Treatment B (0.80 min confidence, 120s volatility window) emerged as the clear winner. We promoted it to 100% of users with a single KV write operation—a `PUT` to `/flags/signal-confidence-threshold` with Treatment B’s config as the default variant. Time from decision to full rollout: **4.7 seconds**.

**Flag toggling latency measured:**

- KV read latency (p95): 4.8ms

- KV write latency (p95): 6.2ms

- Flag resolution overhead per request: <1ms (in-memory hash + cache hit)

- End-to-end flag update to edge propagation: 2–7 seconds (KV global cache invalidation)

**Cost comparison:**

- Before feature flags: ~$47/month in CI/CD minutes for redeploys related to parameter tuning

- After feature flags: ~$0.30/month in additional KV reads (negligible bandwidth)

- Annualized savings: ~$560 in compute costs alone, not counting engineering time

Key Takeaways

1. **Feature flags decouple deployment from release.** We can change trading signal parameters 50 times a day without a single Worker deploy. This is the single biggest productivity win for a lean team.

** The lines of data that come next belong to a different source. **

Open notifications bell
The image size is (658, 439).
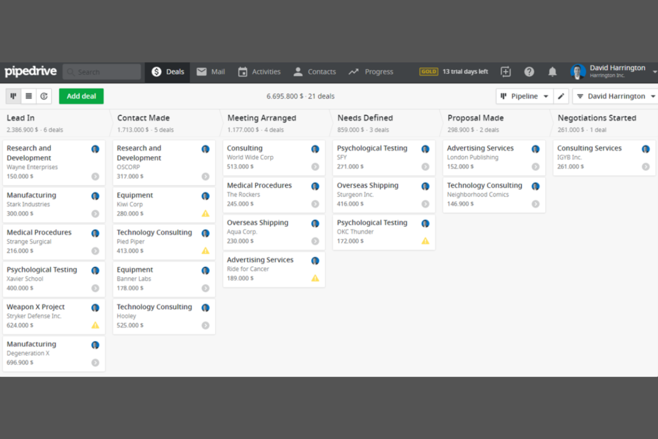[553, 72]
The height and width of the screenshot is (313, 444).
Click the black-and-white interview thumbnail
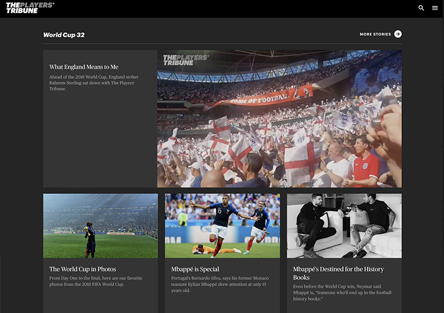[344, 225]
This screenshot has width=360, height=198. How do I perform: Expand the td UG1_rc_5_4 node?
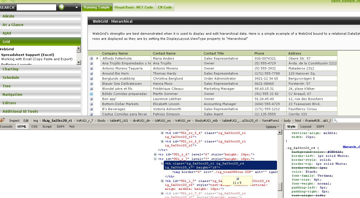[x=162, y=133]
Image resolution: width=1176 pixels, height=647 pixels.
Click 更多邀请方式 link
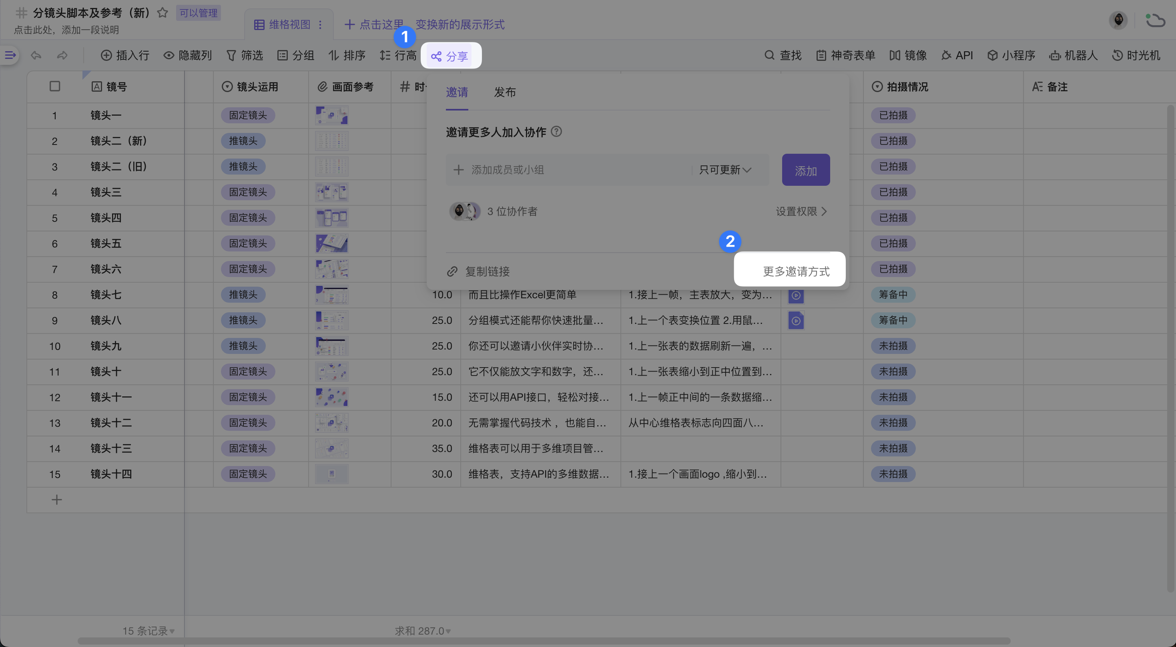tap(796, 271)
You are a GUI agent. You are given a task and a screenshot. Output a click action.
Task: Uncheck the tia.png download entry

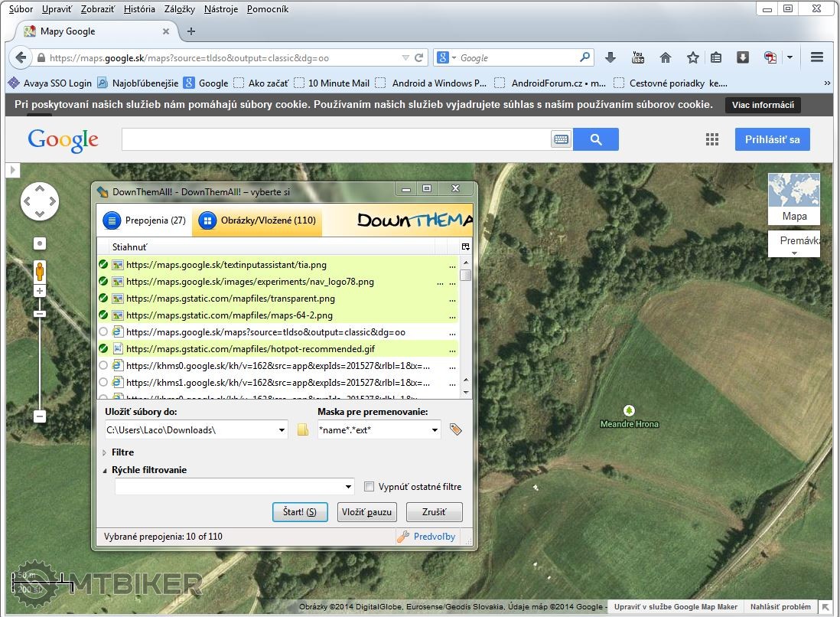(103, 265)
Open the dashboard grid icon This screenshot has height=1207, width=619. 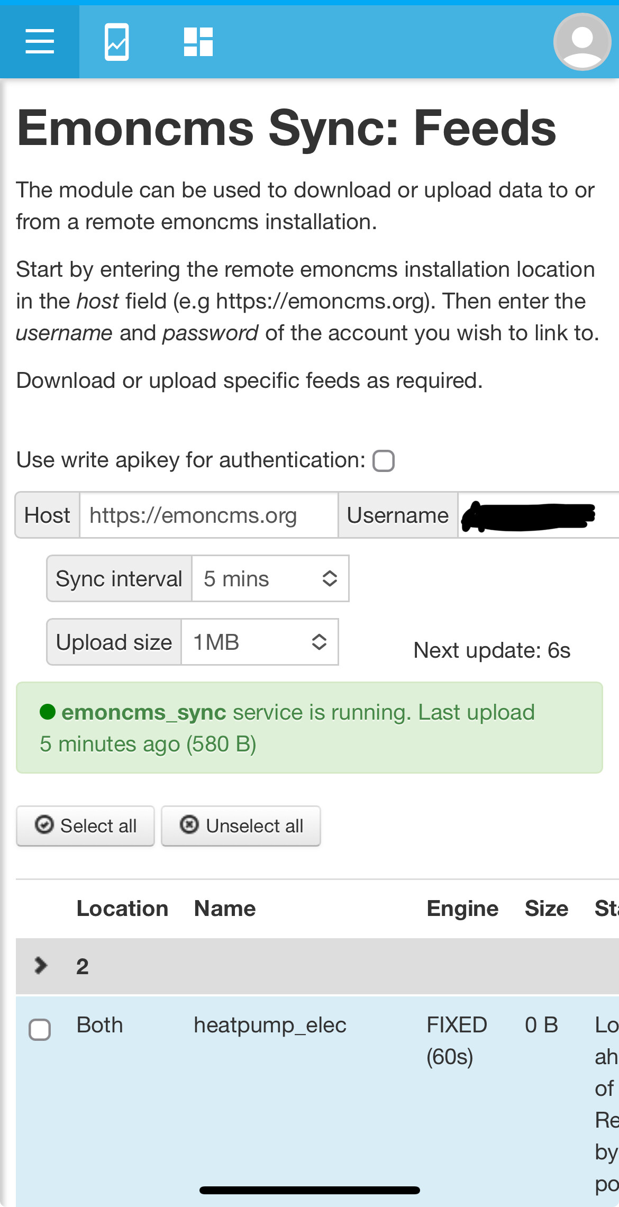198,42
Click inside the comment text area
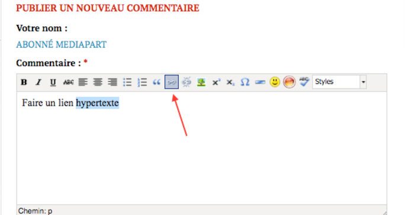 tap(202, 148)
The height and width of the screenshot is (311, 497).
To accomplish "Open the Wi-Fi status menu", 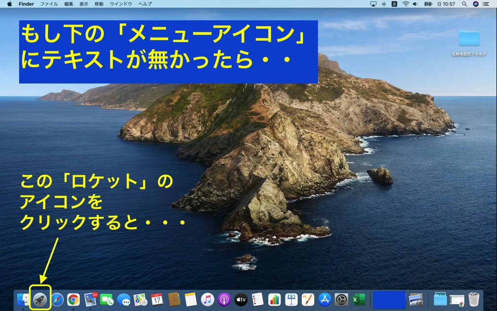I will pyautogui.click(x=405, y=4).
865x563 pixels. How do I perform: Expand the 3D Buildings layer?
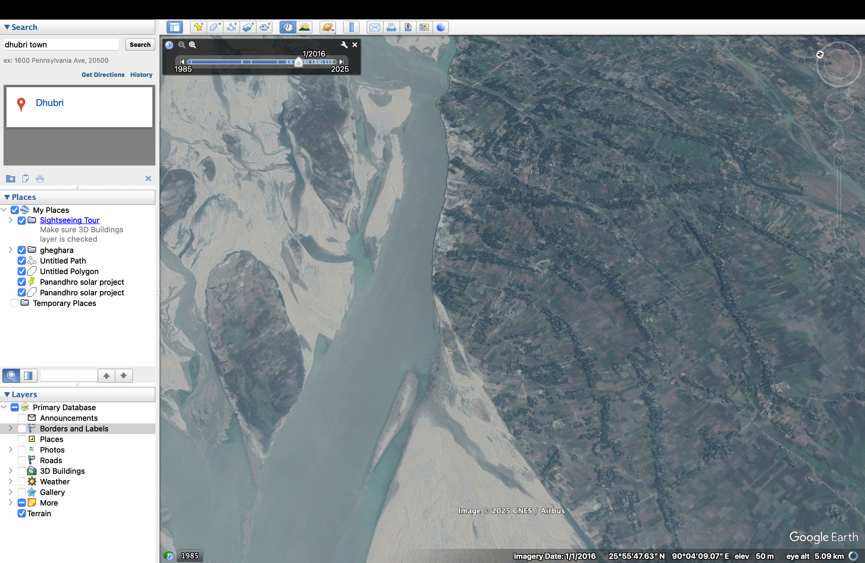[10, 471]
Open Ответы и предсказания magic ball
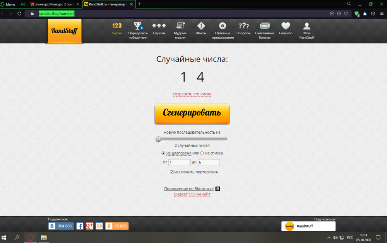Screen dimensions: 387x243 (x=223, y=26)
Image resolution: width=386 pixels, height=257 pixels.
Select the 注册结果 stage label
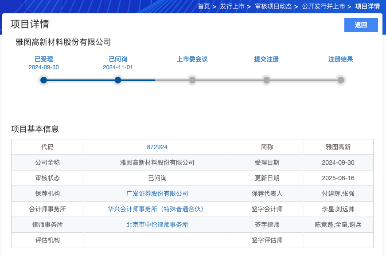click(x=341, y=59)
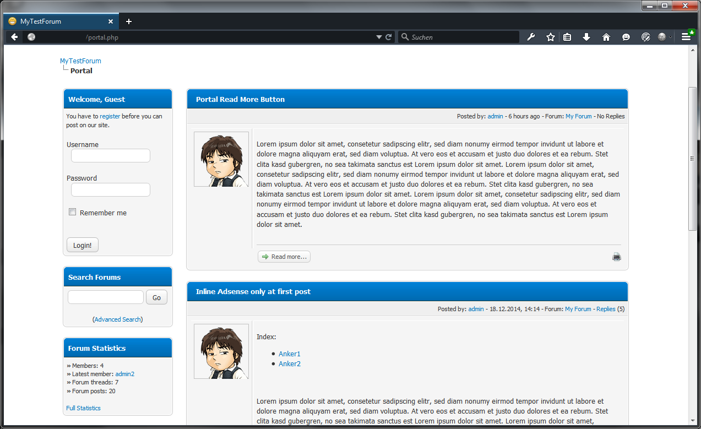Click the browser back arrow button
This screenshot has height=429, width=701.
pyautogui.click(x=14, y=37)
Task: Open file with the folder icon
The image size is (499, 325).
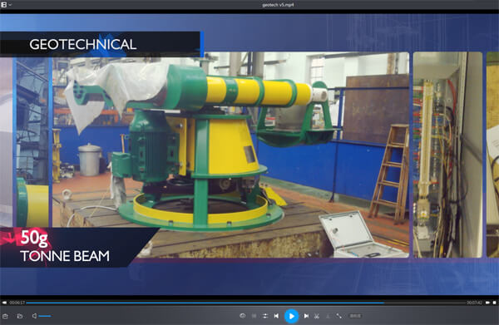Action: 20,316
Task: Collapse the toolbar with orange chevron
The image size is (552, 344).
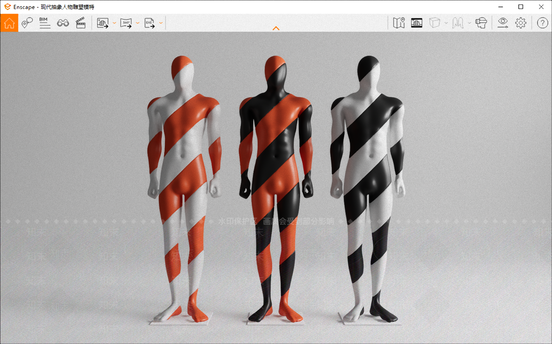Action: pyautogui.click(x=276, y=28)
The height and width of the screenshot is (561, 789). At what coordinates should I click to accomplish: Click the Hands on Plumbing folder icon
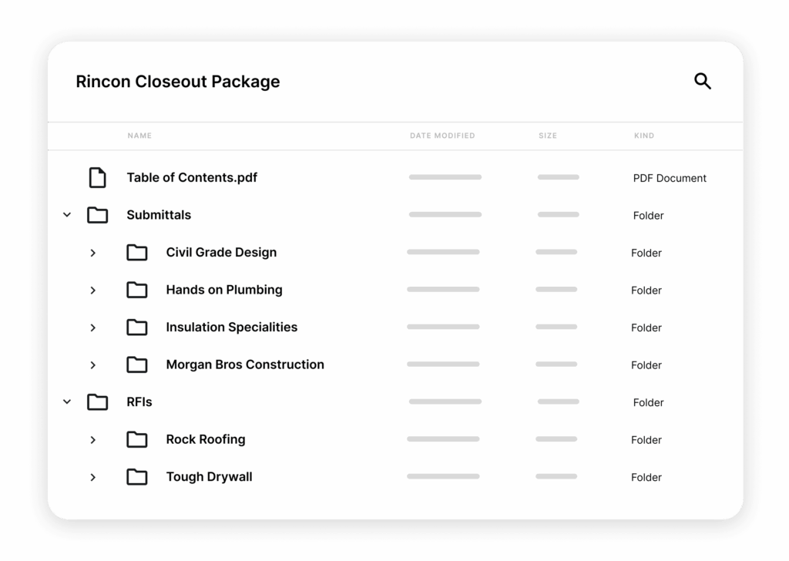click(136, 290)
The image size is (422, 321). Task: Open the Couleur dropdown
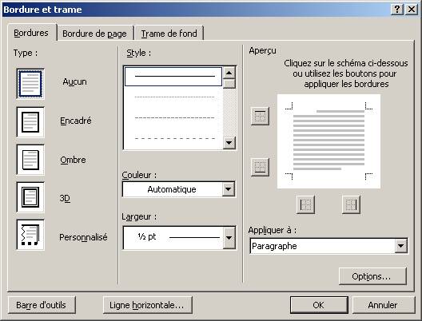tap(179, 189)
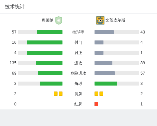Click the 奥莱纳 team crest icon
The height and width of the screenshot is (126, 157).
(x=59, y=20)
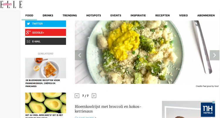220x118 pixels.
Task: Follow the 'Ga naar recept' link
Action: tap(86, 117)
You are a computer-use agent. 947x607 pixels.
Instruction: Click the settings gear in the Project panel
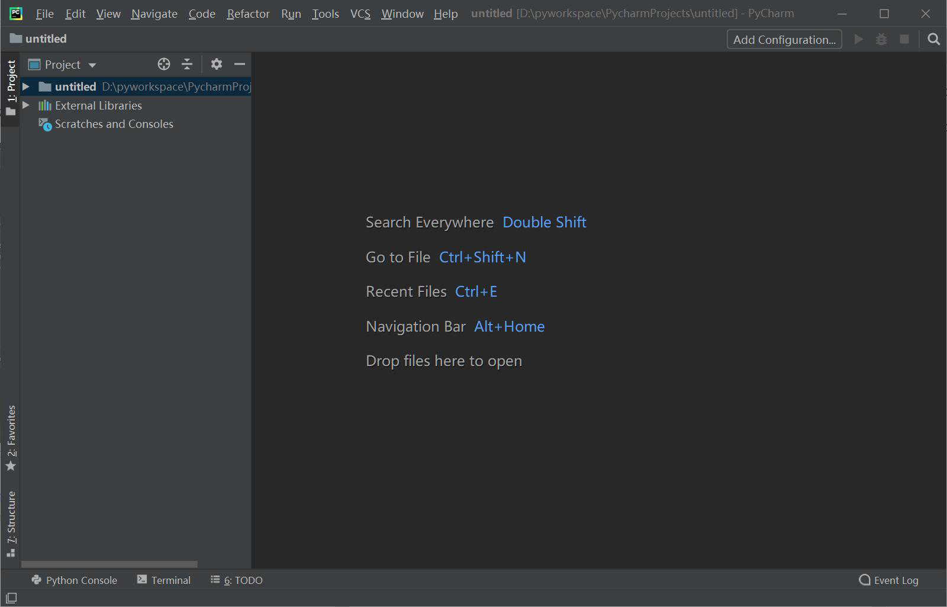[x=217, y=64]
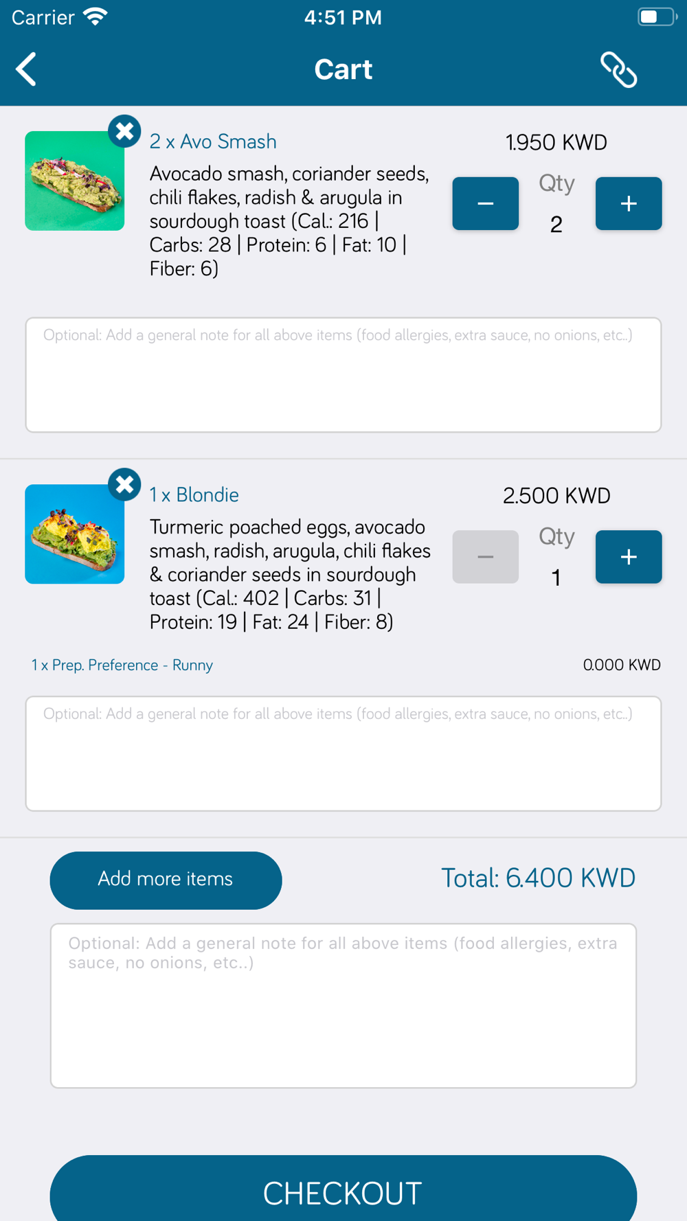Decrease Avo Smash quantity

[485, 203]
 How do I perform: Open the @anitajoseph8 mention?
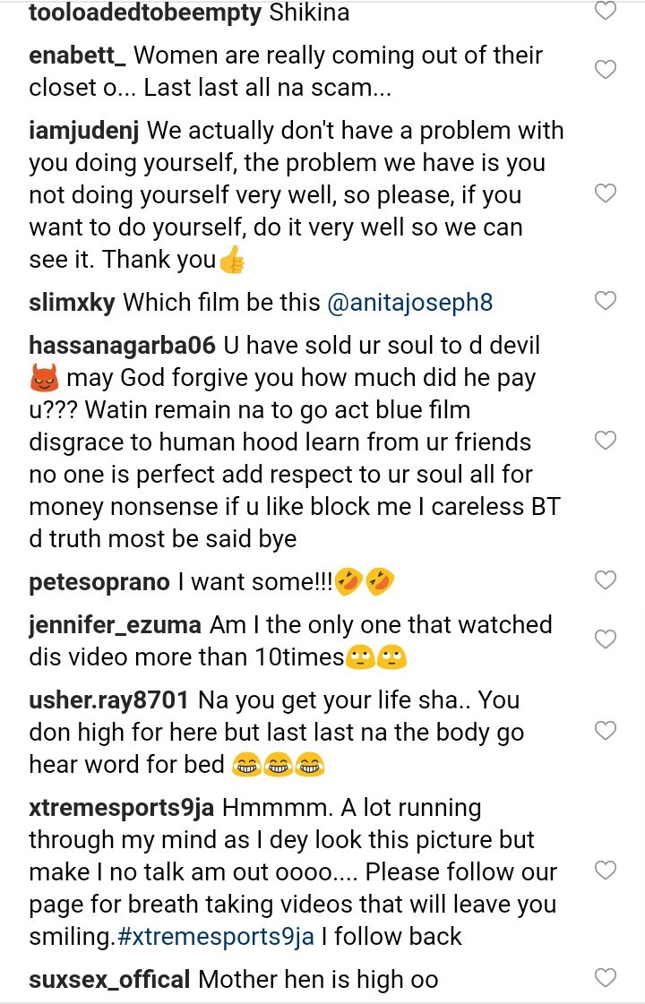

2. **KV is surprisingly capable as a feature flag backend.** With sub-5ms read latency and global replication, Cloudflare Workers KV handles flag resolution at scale without dedicated infrastructure. For teams already on Workers, it’s essentially free.

3. **Segment-based assignment with consistent hashing is critical for valid A/B tests.** Without stable user-to-variant mapping, your results are noise. Our `assignVariant` function uses a simple hash that keeps users in their assigned bucket even as flag configs change.

4. **Let non-developers run experiments.** The Telegram `/setflag` command handler was the game-changer. Our product lead now runs A/B tests independently, which means more experiments, more data, and faster optimization cycles.

5. **Start small, measure everything.** We began with one flag (`signal-confidence-threshold`) and one metric (signal-to-trade conversion). Now we have 14 flags covering everything from UI copy variants to notification timing preferences. The pattern scales perfectly.